À un moment donné, la situation sur le terrain pourrait dicter à Moscou de conclure un accord avec le gouvernement Zelensky. Mais cela ne changera pas la fin souhaitée par le Kremlin : la mise en place d’un gouvernement ukrainien ami qui poursuivra des relations plus étroites avec la Russie.

Il est peu probable que cette guerre se termine par un accord de paix de compromis qui ne réponde pas aux griefs politiques fondamentaux au cœur de la confrontation Ukraine-Russie, qui pour la Russie vont au-delà de la neutralité de l’Ukraine et de la présence de troupes étrangères. Elle ne prendra fin qu’une fois qu’une capitale aura accepté la vision de l’autre. Soit Moscou par la force des armes consolidera un régime véritablement ami de la Russie à Kiev qui accepte ses demandes, soit il y aura un régime différent à Moscou qui ne voit pas l’intégration ukrainienne avec l’Occident comme une menace stratégique. Sinon, même après toutes les effusions de sang et les destructions des huit dernières années, la politique semble insoluble.

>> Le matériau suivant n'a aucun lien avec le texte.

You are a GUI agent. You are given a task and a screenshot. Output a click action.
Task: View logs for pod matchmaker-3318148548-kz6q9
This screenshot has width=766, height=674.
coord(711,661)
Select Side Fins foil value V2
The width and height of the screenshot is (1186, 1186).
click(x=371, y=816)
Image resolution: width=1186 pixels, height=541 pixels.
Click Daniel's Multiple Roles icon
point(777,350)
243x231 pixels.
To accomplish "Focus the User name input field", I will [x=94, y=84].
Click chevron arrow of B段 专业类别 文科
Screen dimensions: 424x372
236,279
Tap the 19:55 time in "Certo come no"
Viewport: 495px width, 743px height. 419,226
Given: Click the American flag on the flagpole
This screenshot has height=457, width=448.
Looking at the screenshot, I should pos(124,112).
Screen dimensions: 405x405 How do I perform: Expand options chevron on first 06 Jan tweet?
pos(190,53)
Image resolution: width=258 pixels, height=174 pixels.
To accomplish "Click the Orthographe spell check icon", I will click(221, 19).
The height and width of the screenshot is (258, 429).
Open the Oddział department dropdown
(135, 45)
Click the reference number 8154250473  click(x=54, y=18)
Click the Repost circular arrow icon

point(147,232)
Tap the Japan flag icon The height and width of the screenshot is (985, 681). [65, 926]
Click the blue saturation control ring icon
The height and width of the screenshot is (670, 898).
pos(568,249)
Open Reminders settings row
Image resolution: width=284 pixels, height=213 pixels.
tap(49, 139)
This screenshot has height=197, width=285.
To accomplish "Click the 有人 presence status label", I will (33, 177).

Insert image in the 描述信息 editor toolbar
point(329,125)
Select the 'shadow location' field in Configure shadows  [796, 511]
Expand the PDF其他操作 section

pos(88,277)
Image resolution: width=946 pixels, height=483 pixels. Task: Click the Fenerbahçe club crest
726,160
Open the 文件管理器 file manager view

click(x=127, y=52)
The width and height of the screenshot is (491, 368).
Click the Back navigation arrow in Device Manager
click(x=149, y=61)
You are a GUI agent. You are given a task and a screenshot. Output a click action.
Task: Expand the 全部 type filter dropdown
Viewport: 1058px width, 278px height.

Clint Reach est analyste politique à la RAND Corporation, une organisation à but non lucratif et non partisane, qui travaille sur les capacités et les stratégies militaires russes.

Ce commentaire a été publié à l’origine le Presse quotidienne de Santa Monica le 6 juillet 2022. Les commentaires donnent aux chercheurs de RAND une plate-forme pour transmettre des idées basées sur leur expertise professionnelle et souvent sur leurs recherches et analyses évaluées par des pairs.